::: Extracted material :::

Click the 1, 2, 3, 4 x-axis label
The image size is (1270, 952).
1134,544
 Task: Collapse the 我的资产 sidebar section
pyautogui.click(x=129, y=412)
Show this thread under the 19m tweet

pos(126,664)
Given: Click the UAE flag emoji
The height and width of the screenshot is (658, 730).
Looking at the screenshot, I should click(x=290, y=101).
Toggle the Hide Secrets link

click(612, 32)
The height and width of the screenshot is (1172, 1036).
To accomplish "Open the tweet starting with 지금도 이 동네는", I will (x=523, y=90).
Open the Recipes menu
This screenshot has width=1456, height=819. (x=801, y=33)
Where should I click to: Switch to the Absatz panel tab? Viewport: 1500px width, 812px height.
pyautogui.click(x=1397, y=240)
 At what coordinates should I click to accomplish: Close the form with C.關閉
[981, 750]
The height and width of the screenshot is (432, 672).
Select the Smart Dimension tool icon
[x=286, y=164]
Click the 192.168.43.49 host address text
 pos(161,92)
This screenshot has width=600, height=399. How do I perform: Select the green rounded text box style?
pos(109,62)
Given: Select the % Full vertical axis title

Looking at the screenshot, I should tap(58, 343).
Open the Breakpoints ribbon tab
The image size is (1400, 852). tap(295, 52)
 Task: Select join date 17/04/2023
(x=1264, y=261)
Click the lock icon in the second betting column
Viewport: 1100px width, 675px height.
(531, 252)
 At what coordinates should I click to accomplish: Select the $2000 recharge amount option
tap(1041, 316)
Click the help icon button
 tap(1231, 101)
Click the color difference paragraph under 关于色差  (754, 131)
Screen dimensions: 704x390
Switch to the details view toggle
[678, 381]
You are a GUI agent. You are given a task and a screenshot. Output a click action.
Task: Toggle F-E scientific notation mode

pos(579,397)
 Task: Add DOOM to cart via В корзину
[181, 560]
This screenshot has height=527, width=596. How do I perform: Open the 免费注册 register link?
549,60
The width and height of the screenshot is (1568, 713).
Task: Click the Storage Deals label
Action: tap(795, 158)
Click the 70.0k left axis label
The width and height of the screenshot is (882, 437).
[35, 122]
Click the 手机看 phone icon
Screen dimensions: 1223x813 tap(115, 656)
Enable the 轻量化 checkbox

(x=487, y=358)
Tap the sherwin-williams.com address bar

:::

> Task:
Copy down the whole of the data above, matching it exactly.

> Reply to the exercise:
Click the 1, 2, 3, 4 x-axis label
The image size is (1270, 952).
1134,544
 Task: Collapse the 我的资产 sidebar section
pyautogui.click(x=129, y=412)
Show this thread under the 19m tweet

pos(126,664)
Given: Click the UAE flag emoji
The height and width of the screenshot is (658, 730).
Looking at the screenshot, I should click(x=290, y=101).
Toggle the Hide Secrets link

click(612, 32)
The height and width of the screenshot is (1172, 1036).
To accomplish "Open the tweet starting with 지금도 이 동네는", I will (x=523, y=90).
Open the Recipes menu
This screenshot has width=1456, height=819. (x=801, y=33)
Where should I click to: Switch to the Absatz panel tab? Viewport: 1500px width, 812px height.
pyautogui.click(x=1397, y=240)
 At what coordinates should I click to accomplish: Close the form with C.關閉
[981, 750]
The height and width of the screenshot is (432, 672).
Select the Smart Dimension tool icon
[x=286, y=164]
Click the 192.168.43.49 host address text
 pos(161,92)
This screenshot has width=600, height=399. How do I perform: Select the green rounded text box style?
pos(109,62)
Given: Select the % Full vertical axis title

Looking at the screenshot, I should tap(58, 343).
Open the Breakpoints ribbon tab
The image size is (1400, 852). tap(295, 52)
 Task: Select join date 17/04/2023
(x=1264, y=261)
Click the lock icon in the second betting column
Viewport: 1100px width, 675px height.
(531, 252)
 At what coordinates should I click to accomplish: Select the $2000 recharge amount option
tap(1041, 316)
Click the help icon button
 tap(1231, 101)
Click the color difference paragraph under 关于色差  (754, 131)
Screen dimensions: 704x390
Switch to the details view toggle
[678, 381]
You are a GUI agent. You are given a task and a screenshot. Output a click action.
Task: Toggle F-E scientific notation mode

pos(579,397)
 Task: Add DOOM to cart via В корзину
[181, 560]
This screenshot has height=527, width=596. How do I perform: Open the 免费注册 register link?
549,60
The width and height of the screenshot is (1568, 713).
Task: Click the Storage Deals label
Action: tap(795, 158)
Click the 70.0k left axis label
The width and height of the screenshot is (882, 437).
[35, 122]
Click the 手机看 phone icon
Screen dimensions: 1223x813 tap(115, 656)
Enable the 轻量化 checkbox

(x=487, y=358)
Tap the sherwin-williams.com address bar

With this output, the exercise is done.